"Beauty is unbearable, drives us to despair, offering us for a minute the glimpse of an eternity that we should like to stretch out over the whole of time."
~Albert Camus
Jenna gave our discussion an excellent start on Monday in her post on her impressions of Beauty:
I've spent a fair portion of the past twenty-four hours thinking about what to say. I've thought of it
while listening to Beethoven's Piano Trio #2 with the sun streaming golden through the sheer
drapes. I've thought about it at Mass, going through the reading of Scripture and the recitation of
creed and the prayers of the Eucharist. I've thought about it while reading Dante's Paradiso aloud,
with Lou, by candlelight.
I loved it. I loved feeling the connection, the similarities in our images of beauty. I imagined Jenna's home as a great, glowing place of art and loveliness. And it started my mind sifting through images for those that stand out to me in their beauty. Moments of beauty make me hungry, I want to have them all in me and around me, I want to spread them all over the world. I can never be satisfied in the pursuit, that is why I'm forever rearranging my home, tattooing my body, and wandering my land in silk and linen - damaging my clothes in the process. I would rather catch my silk skirt on blackberry thorns than damage the activity by doing it in yoga pants. For the most part, I try to live what many people consider a life of impractical priorities. And I love my life. When I picture beauty, I see hot coffee in hand-made mugs, my husbands hands on the guitar, I smell incense and cloves, or fresh rain and tall grass, I walk the aisles of my favorite church and gaze at icons while the cantors sings. I stand in my woods and watch the full moon rise. Like Jenna, my beauty is never stagnate, it lives and grows and is shared, and no matter how much there is, I'm always reaching for more.
"I imagined Jenna's home as a great, glowing place of art and loveliness."
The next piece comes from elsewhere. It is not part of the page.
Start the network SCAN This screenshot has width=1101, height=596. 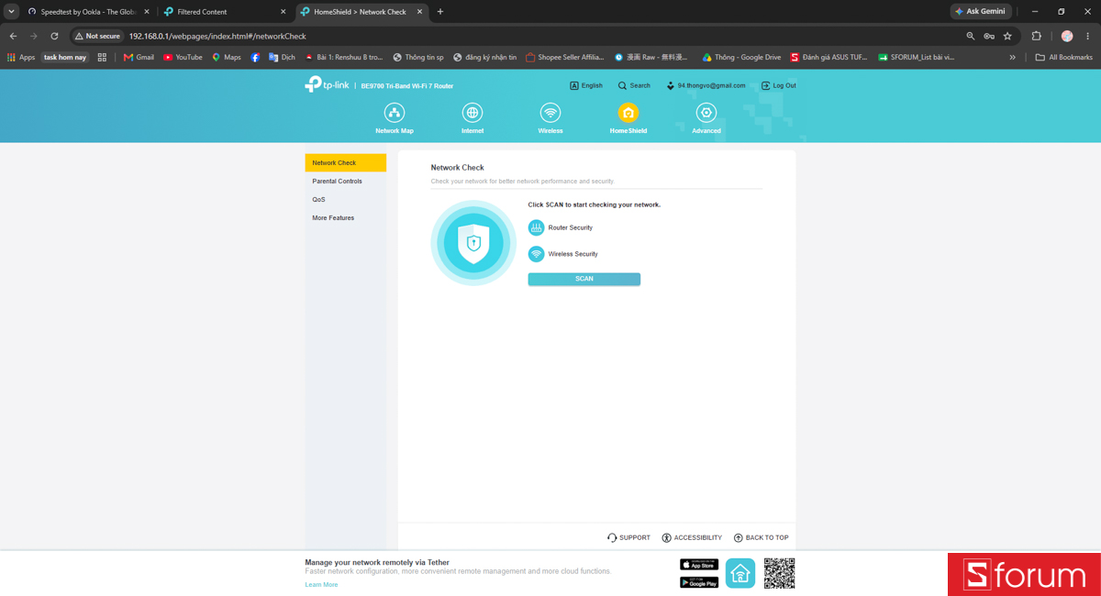coord(584,279)
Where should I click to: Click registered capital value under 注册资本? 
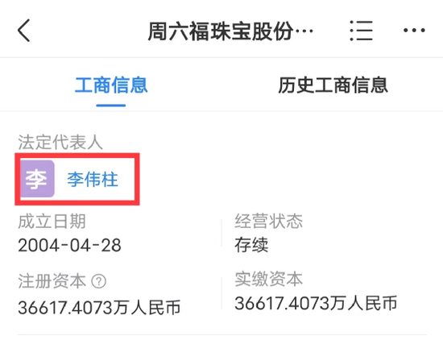99,307
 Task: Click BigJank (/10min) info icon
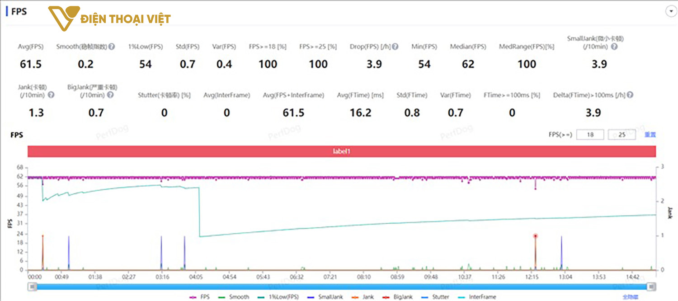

ReplyDeleteWell, I try. :D
Fun post! I like your concept of "impractical priorities" a lot. While I admittedly tend to live and work in comfy cotton T-shirts and jeans, there is very little practicality in prioritizing my tiny little blog or in spending hundreds and hundreds of hours writing fantasy novels. So I can definitely sympathize. Also, I love that you went through all the senses.